March 23, 2005

Balancing on the Edge.

Have you ever walked on an edge or along a beam, one foot in front of the other, balanced yet not completely? You continue on, comforted when the edge is clean and smooth and straight, concerned when it seems crumbly or unsettled.

When you reach a solid spot, the urge is to hurry along, to complete quickly what is easy. But when you reach a span which is compromised, where the footing is unsure, the temptation is to slowly move an inch at a time, fearful of the fall, stiff and stilted with overbalance and over compensation.

In reflection it would seem clearly better, as a man or a woman, a wife, a friend or a lover, to reverse that pattern. Linger in the smooth areas to enjoy them, and not dawdle in the rocky and difficult ones. Often in midst of difficulty is the most beauty, the greatest reward, even the greater chance of finding a serenity never before found and never experienced before.

If you find yourself forced to leave that path, you find warm grass and cool water just inches from your difficulty. As is also the case, often the smoothest stretches are through the most dangerous environs, craggy and rough, with tempests which pound below and seek to pull you deep and far from your path. The path is constant, and the way may seem easy and well traveled, but in fact it is a deception.

Look at your path and how you are walking it. Then take a moment to stand at the edge and open your eyes to what surrounds you. If you fell, or if you decided to step down, where would you find yourself? Even what looks like a dark abyss can be a beautiful moon shadow concealing warm arms and a good heart. And what seems a safe harbor can be riddled with tricky tides that push and pull you mercilessly.

And so now I stand here, with the crosswinds picking up and the gusts causing the pebbled and sandy path to shift, one foot on that fragile edge with a great unknown beyond it. Decisions must be made involving choices with enormous potental for both good and bad, impacting far more people than just this one tormented soul.

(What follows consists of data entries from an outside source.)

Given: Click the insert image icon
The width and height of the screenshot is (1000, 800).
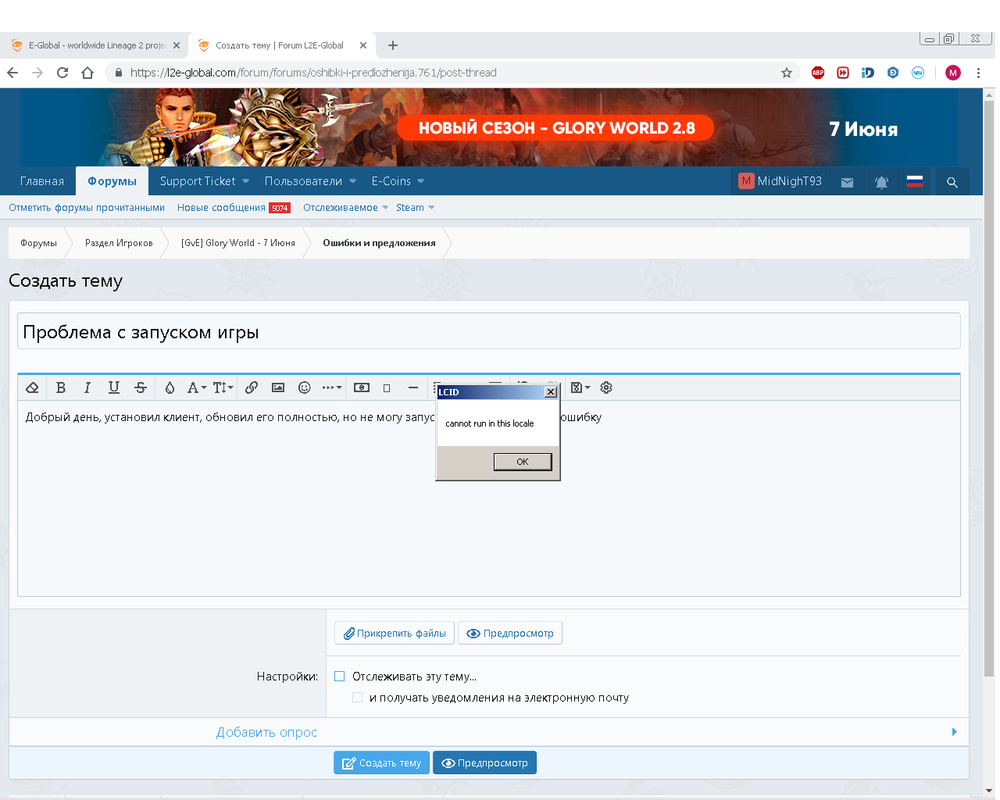Looking at the screenshot, I should (278, 388).
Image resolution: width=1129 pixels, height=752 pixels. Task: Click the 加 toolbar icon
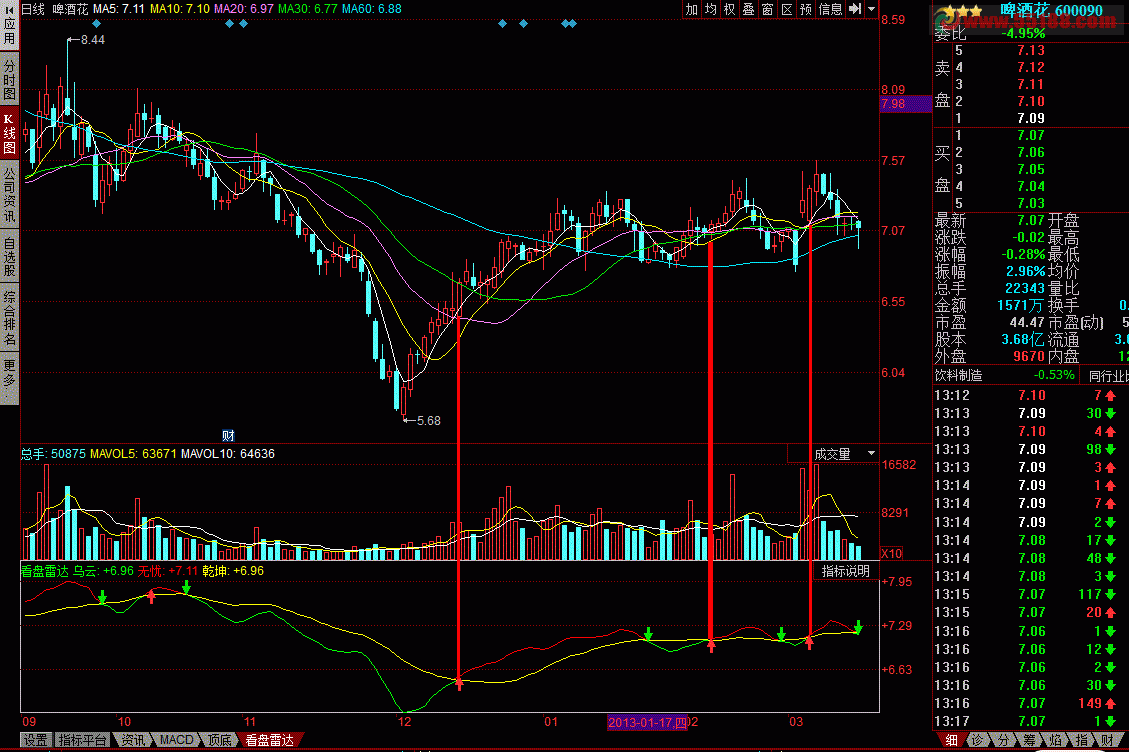coord(692,9)
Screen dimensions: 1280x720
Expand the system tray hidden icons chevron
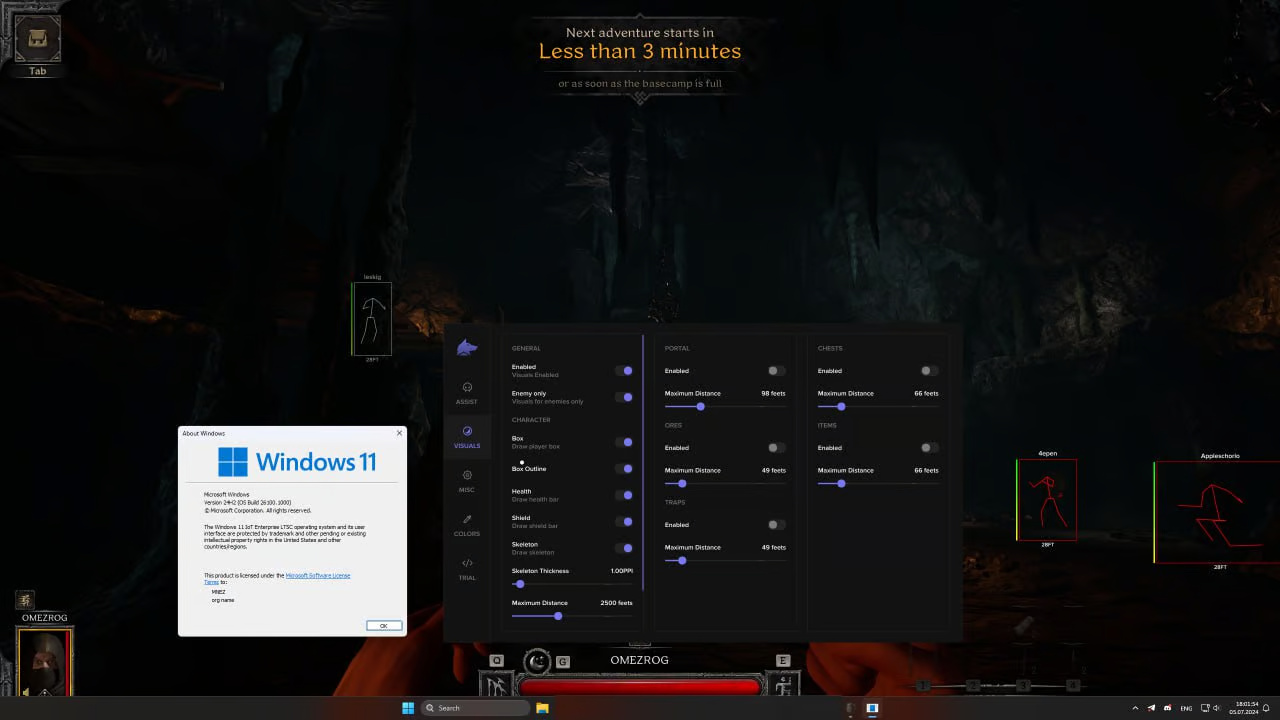click(1137, 708)
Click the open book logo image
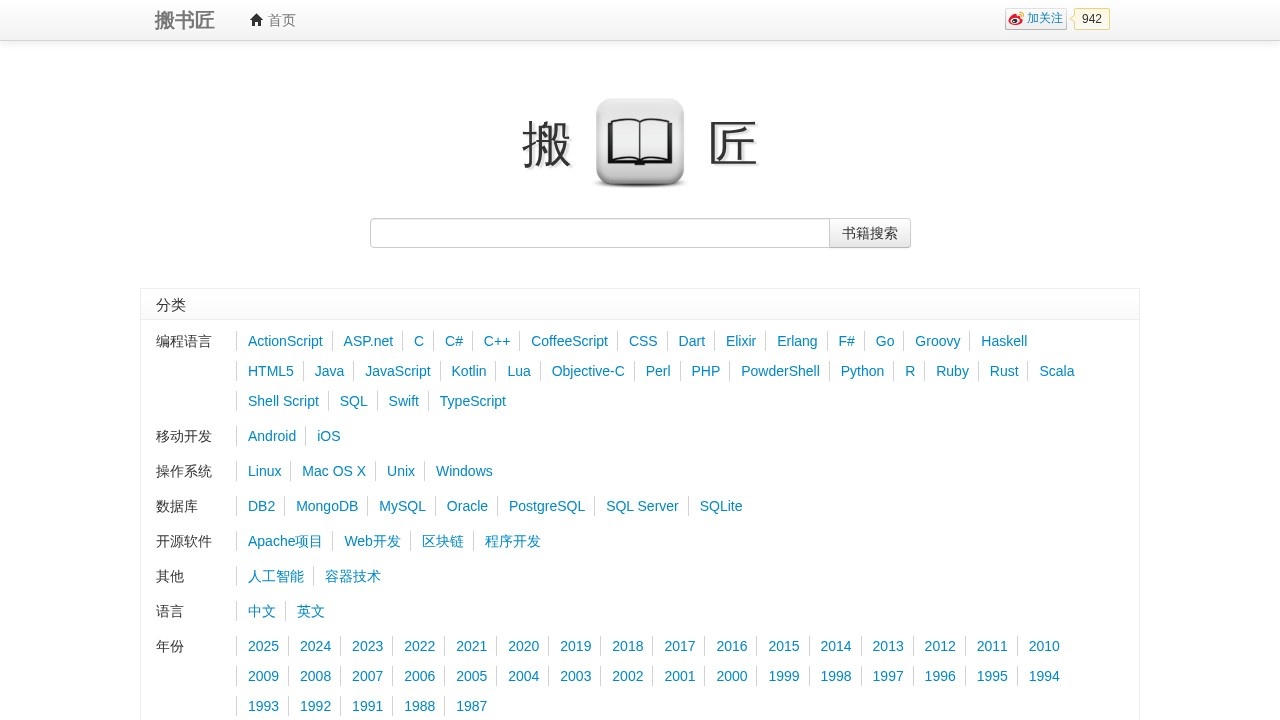Viewport: 1280px width, 720px height. tap(640, 142)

To go or to stay? To remain in a personal stasis or to push myself toward greater potential personal expansion? To stay safely in routine or break loose into uncharted seas? To continue to accept the pain and and frustration with which I am intimately familiar, or to gamble with what lies hidden in the shadows, be it happiness or a different kind of pain? Regardless of the decision or the action taken, whichever direction I go the decision cannot be for me alone.

I am not simply one person: mother, wife, employee, co-worker, friend, lover, counselor, rock, feathers, rage, and warm softness, all of these and more. Each of them is either an extension or an opening around the well worn edge of a single puzzle piece depicting on its surface a fair-faced and red haired woman with a fatigued soul and a need for direction. And on each jig-sawed extention, within each opening about the circumfrance of that piece are others, many others, inter-connected and inter-dependent, and all affected by what happens to that single piece, as they would be with any piece in the complex web of this life.

This decision is within reach of my fingertips, just over the edge of the path.




Posted by Mamamontezz at March 23, 2005 04:02 PM
Comments

You'll never know unless you take that risk, grab that brass ring and swing out into the arena of life, and your employers won't think any less of you than they do right now.

Posted by: Jack at March 24, 2005 10:05 AM

Bonnie lass, hoist the mains'l and chart your course. "We've got 80-feet of waterline, nicely making wake." - CSNY (Southern Cross).

Posted by: ZiPpo at March 24, 2005 10:21 AM

Well the grass is not always greener and life is never easy unless you are Bill Gates. Is it a new path or an escape from and old one? An old saying has it that when you close one door and another one opens up, but what it fails to say is that you can never go back.

Posted by: James Old Guy at March 24, 2005 11:54 AM

Bejus! You're waxing existential and attempting to write beautiful prose now, aren't you?

Goddam. Be yourself.

Posted by: Acidman at March 24, 2005 12:44 PM

Sadly, Rob, I am being myself. I have so many facets either intentionally hidden away or undiscovered in the shit inside my head that no one knows "Me," not even me.

This is just what happens all available shit hits the fan simultaneously, or

I'm shown something I cannot have, or

I love someone who is as inextricibly bound up in the shit of his life as I am in mine, or

I never get to see the one truly beautiful thing I ever produced because I work a crappy shift for the extra few dollars of evening differential it brings in, or

I find wonderful people who's company I enjoy and cherish, both in Georgia and now in Texas, and know that I will probably never see them again except online, or

and, the Zoloft becomes a poor substitute for human contact.

This is just the way it all emerges from the brain-shit sometimes.